• _Given data_
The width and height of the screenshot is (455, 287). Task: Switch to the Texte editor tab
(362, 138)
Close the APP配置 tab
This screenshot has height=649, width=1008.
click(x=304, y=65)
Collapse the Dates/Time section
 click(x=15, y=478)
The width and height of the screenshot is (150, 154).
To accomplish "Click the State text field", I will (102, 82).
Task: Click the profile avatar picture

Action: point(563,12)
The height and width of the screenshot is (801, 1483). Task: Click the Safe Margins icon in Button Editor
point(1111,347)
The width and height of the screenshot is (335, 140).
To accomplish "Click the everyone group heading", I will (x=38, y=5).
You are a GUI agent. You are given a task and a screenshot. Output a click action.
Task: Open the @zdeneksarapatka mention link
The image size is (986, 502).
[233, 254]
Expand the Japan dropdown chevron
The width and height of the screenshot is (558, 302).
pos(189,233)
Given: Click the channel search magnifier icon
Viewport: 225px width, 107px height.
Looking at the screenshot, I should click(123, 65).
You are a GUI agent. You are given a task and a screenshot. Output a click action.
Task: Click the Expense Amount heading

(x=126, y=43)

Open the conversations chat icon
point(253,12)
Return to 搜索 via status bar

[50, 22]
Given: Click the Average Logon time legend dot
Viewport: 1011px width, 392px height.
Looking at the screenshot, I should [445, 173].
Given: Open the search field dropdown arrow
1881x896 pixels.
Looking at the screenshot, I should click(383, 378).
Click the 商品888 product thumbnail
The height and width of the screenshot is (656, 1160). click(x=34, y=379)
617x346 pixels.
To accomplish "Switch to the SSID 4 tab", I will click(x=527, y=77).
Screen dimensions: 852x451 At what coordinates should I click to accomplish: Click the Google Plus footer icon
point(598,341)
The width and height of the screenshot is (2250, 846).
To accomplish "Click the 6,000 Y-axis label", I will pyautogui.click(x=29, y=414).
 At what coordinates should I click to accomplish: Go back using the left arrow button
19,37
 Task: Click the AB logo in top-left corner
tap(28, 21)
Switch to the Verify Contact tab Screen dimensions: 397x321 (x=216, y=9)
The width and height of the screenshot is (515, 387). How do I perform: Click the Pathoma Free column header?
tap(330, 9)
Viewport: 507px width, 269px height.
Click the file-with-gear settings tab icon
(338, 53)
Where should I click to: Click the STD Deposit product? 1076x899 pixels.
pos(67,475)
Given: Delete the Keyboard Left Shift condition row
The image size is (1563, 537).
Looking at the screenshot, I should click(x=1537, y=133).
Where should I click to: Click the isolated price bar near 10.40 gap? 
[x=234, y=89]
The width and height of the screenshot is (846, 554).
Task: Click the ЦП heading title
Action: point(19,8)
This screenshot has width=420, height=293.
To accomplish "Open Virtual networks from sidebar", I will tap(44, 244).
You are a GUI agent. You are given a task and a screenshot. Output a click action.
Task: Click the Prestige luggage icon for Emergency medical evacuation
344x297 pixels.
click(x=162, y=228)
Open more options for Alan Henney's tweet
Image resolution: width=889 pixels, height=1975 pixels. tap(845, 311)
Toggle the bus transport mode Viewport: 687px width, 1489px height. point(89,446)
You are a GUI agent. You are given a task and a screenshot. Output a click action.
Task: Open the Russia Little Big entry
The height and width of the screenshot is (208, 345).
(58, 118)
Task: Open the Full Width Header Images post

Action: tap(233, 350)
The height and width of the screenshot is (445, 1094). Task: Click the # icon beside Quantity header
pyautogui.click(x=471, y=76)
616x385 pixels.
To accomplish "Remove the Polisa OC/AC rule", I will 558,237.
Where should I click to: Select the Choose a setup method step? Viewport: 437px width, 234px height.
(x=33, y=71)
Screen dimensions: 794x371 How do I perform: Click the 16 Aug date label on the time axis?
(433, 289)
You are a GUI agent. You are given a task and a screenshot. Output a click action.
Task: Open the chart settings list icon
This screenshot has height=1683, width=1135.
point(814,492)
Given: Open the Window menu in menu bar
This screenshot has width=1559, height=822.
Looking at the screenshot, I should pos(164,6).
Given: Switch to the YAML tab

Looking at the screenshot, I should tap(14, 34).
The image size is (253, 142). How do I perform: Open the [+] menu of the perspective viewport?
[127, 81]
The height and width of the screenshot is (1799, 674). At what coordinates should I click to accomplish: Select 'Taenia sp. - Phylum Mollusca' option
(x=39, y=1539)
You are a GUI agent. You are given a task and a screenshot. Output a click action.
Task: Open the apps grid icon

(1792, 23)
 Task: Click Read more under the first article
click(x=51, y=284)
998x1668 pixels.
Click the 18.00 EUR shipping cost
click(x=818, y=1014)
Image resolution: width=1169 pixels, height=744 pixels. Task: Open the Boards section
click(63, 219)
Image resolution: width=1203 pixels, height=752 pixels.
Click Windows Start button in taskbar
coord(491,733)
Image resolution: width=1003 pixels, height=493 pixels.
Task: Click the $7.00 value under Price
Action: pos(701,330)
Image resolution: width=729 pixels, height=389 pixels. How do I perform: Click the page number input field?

• _Exercise details_
Repeat, word for word, all the lines above.

• _Solution to this exercise_
The width and height of the screenshot is (455, 287). Task: Switch to the Texte editor tab
(362, 138)
Close the APP配置 tab
This screenshot has height=649, width=1008.
click(x=304, y=65)
Collapse the Dates/Time section
 click(x=15, y=478)
The width and height of the screenshot is (150, 154).
To accomplish "Click the State text field", I will (102, 82).
Task: Click the profile avatar picture

Action: point(563,12)
The height and width of the screenshot is (801, 1483). Task: Click the Safe Margins icon in Button Editor
point(1111,347)
The width and height of the screenshot is (335, 140).
To accomplish "Click the everyone group heading", I will (x=38, y=5).
You are a GUI agent. You are given a task and a screenshot. Output a click action.
Task: Open the @zdeneksarapatka mention link
The image size is (986, 502).
[233, 254]
Expand the Japan dropdown chevron
The width and height of the screenshot is (558, 302).
pos(189,233)
Given: Click the channel search magnifier icon
Viewport: 225px width, 107px height.
Looking at the screenshot, I should click(123, 65).
You are a GUI agent. You are given a task and a screenshot. Output a click action.
Task: Click the Expense Amount heading

(x=126, y=43)

Open the conversations chat icon
point(253,12)
Return to 搜索 via status bar

[50, 22]
Given: Click the Average Logon time legend dot
Viewport: 1011px width, 392px height.
Looking at the screenshot, I should [445, 173].
Given: Open the search field dropdown arrow
1881x896 pixels.
Looking at the screenshot, I should click(383, 378).
Click the 商品888 product thumbnail
The height and width of the screenshot is (656, 1160). click(x=34, y=379)
617x346 pixels.
To accomplish "Switch to the SSID 4 tab", I will click(x=527, y=77).
Screen dimensions: 852x451 At what coordinates should I click to accomplish: Click the Google Plus footer icon
point(598,341)
The width and height of the screenshot is (2250, 846).
To accomplish "Click the 6,000 Y-axis label", I will pyautogui.click(x=29, y=414).
 At what coordinates should I click to accomplish: Go back using the left arrow button
19,37
 Task: Click the AB logo in top-left corner
tap(28, 21)
Switch to the Verify Contact tab Screen dimensions: 397x321 (x=216, y=9)
The width and height of the screenshot is (515, 387). How do I perform: Click the Pathoma Free column header?
tap(330, 9)
Viewport: 507px width, 269px height.
Click the file-with-gear settings tab icon
(338, 53)
Where should I click to: Click the STD Deposit product? 1076x899 pixels.
pos(67,475)
Given: Delete the Keyboard Left Shift condition row
The image size is (1563, 537).
Looking at the screenshot, I should click(x=1537, y=133).
Where should I click to: Click the isolated price bar near 10.40 gap? 
[x=234, y=89]
The width and height of the screenshot is (846, 554).
Task: Click the ЦП heading title
Action: point(19,8)
This screenshot has width=420, height=293.
To accomplish "Open Virtual networks from sidebar", I will tap(44, 244).
You are a GUI agent. You are given a task and a screenshot. Output a click action.
Task: Click the Prestige luggage icon for Emergency medical evacuation
344x297 pixels.
click(x=162, y=228)
Open more options for Alan Henney's tweet
Image resolution: width=889 pixels, height=1975 pixels. tap(845, 311)
Toggle the bus transport mode Viewport: 687px width, 1489px height. point(89,446)
You are a GUI agent. You are given a task and a screenshot. Output a click action.
Task: Open the Russia Little Big entry
The height and width of the screenshot is (208, 345).
(58, 118)
Task: Open the Full Width Header Images post

Action: tap(233, 350)
The height and width of the screenshot is (445, 1094). Task: Click the # icon beside Quantity header
pyautogui.click(x=471, y=76)
616x385 pixels.
To accomplish "Remove the Polisa OC/AC rule", I will 558,237.
Where should I click to: Select the Choose a setup method step? Viewport: 437px width, 234px height.
(x=33, y=71)
Screen dimensions: 794x371 How do I perform: Click the 16 Aug date label on the time axis?
(433, 289)
You are a GUI agent. You are given a task and a screenshot. Output a click action.
Task: Open the chart settings list icon
This screenshot has height=1683, width=1135.
point(814,492)
Given: Open the Window menu in menu bar
This screenshot has width=1559, height=822.
Looking at the screenshot, I should pos(164,6).
Given: Switch to the YAML tab

Looking at the screenshot, I should tap(14, 34).
The image size is (253, 142). How do I perform: Open the [+] menu of the perspective viewport?
[127, 81]
The height and width of the screenshot is (1799, 674). At what coordinates should I click to accomplish: Select 'Taenia sp. - Phylum Mollusca' option
(x=39, y=1539)
You are a GUI agent. You are given a task and a screenshot. Output a click action.
Task: Open the apps grid icon

(1792, 23)
 Task: Click Read more under the first article
click(x=51, y=284)
998x1668 pixels.
Click the 18.00 EUR shipping cost
click(x=818, y=1014)
Image resolution: width=1169 pixels, height=744 pixels. Task: Open the Boards section
click(63, 219)
Image resolution: width=1203 pixels, height=752 pixels.
Click Windows Start button in taskbar
coord(491,733)
Image resolution: width=1003 pixels, height=493 pixels.
Task: Click the $7.00 value under Price
Action: pos(701,330)
Image resolution: width=729 pixels, height=389 pixels. How do I perform: Click the page number input field?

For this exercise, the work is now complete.